Para quienes prefieren una jornada más tranquila, existen áreas parquizadas, campings y espacios con parrillas donde es posible instalarse durante varias horas y compartir un almuerzo frente a la naturaleza.
La laguna también tiene un importante valor ambiental. Como humedal, funciona como refugio para distintas especies de fauna y permite observar biguás, garzas, espátulas rosadas y patos, entre otras aves.
Por eso, una caminata por sus alrededores puede convertirse también en una oportunidad para realizar avistaje y descubrir una faceta diferente del paisaje bonaerense.

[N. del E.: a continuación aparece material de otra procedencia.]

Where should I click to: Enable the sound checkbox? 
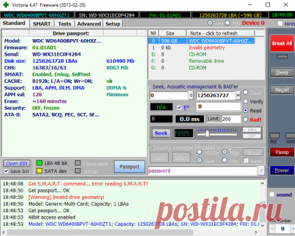[272, 194]
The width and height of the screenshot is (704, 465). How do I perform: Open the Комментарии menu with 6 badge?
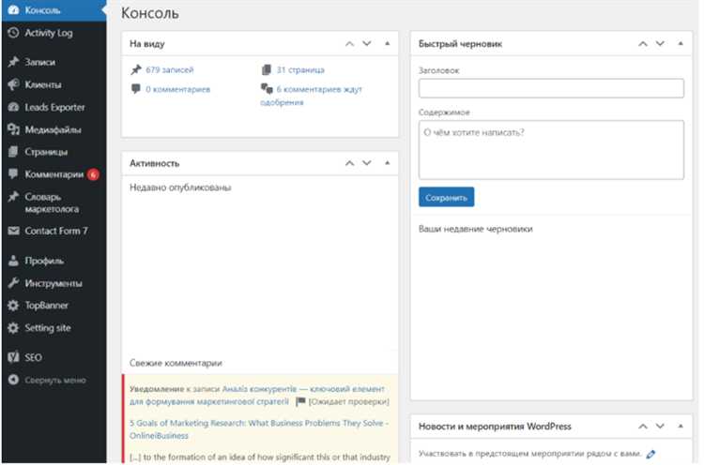coord(54,174)
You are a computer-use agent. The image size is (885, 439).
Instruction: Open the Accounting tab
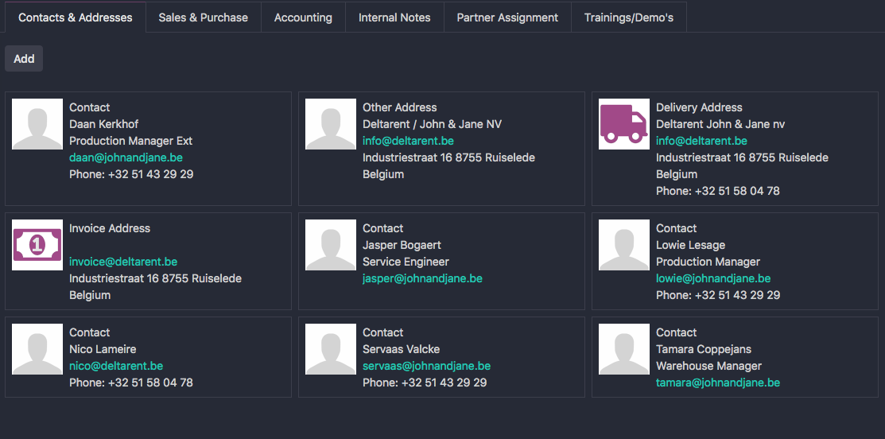point(303,17)
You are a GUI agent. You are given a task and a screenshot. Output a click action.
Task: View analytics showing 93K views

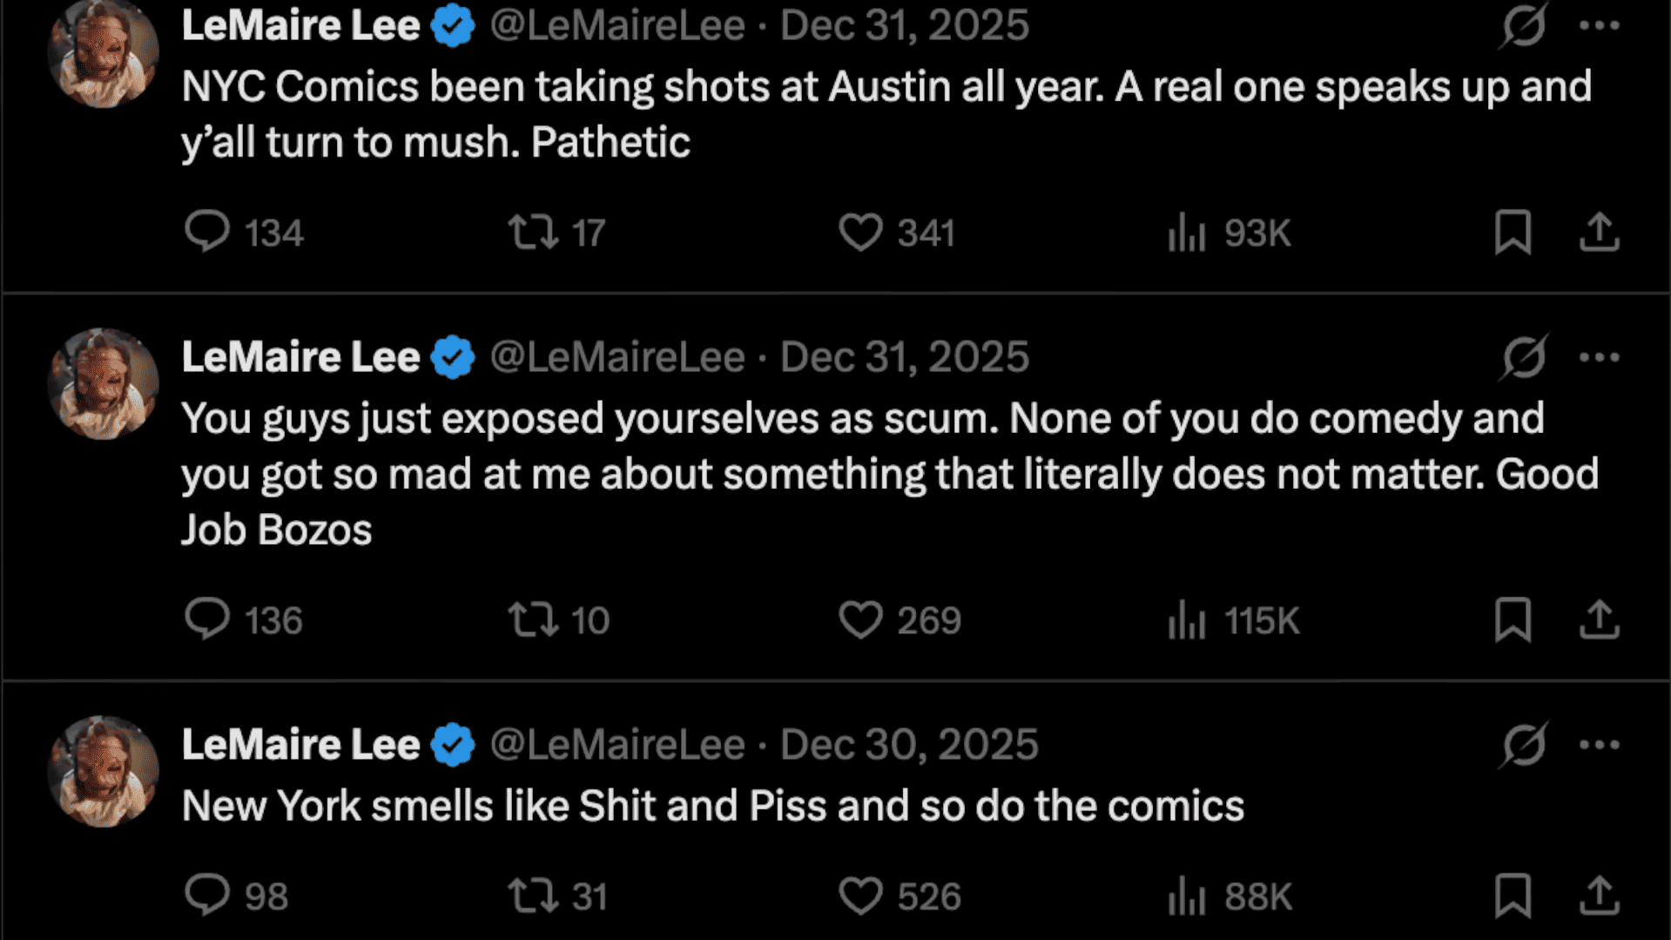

Qué hacer en Lobos además de visitar la laguna
Aunque el espejo de agua concentra buena parte de las miradas, Lobos tiene otros rincones que justifican extender la escapada.
El centro conserva edificios históricos y construcciones vinculadas con el crecimiento que experimentó la ciudad durante el siglo XIX. Entre sus sitios representativos aparece la Iglesia Nuestra Señora del Carmen, además de plazas, cafés y restaurantes que permiten recorrer el casco urbano con tranquilidad.
Otro de los puntos históricos es la casa natal de Juan Domingo Perón, convertida en museo y dedicada a reconstruir los primeros años de vida del expresidente argentino.
En los alrededores de la ciudad, la experiencia cambia nuevamente. Estancias, campos y antiguas pulperías mantienen viva la tradición rural y suman propuestas vinculadas con la gastronomía criolla y las actividades de campo.
Así, una visita puede comenzar con una mañana junto a la laguna, continuar con un almuerzo y terminar recorriendo el centro histórico o disfrutando del atardecer nuevamente frente al agua.
Cómo llegar a Lobos desde CABA
Lobos se encuentra a unos 100 kilómetros de la Ciudad de Buenos Aires y cuenta con un acceso sencillo en auto.
Una de las principales vías para llegar es la Ruta Nacional 205, que conecta la zona con el Área Metropolitana de Buenos Aires. El recorrido puede realizarse en alrededor de dos horas, dependiendo del tránsito y del punto de partida.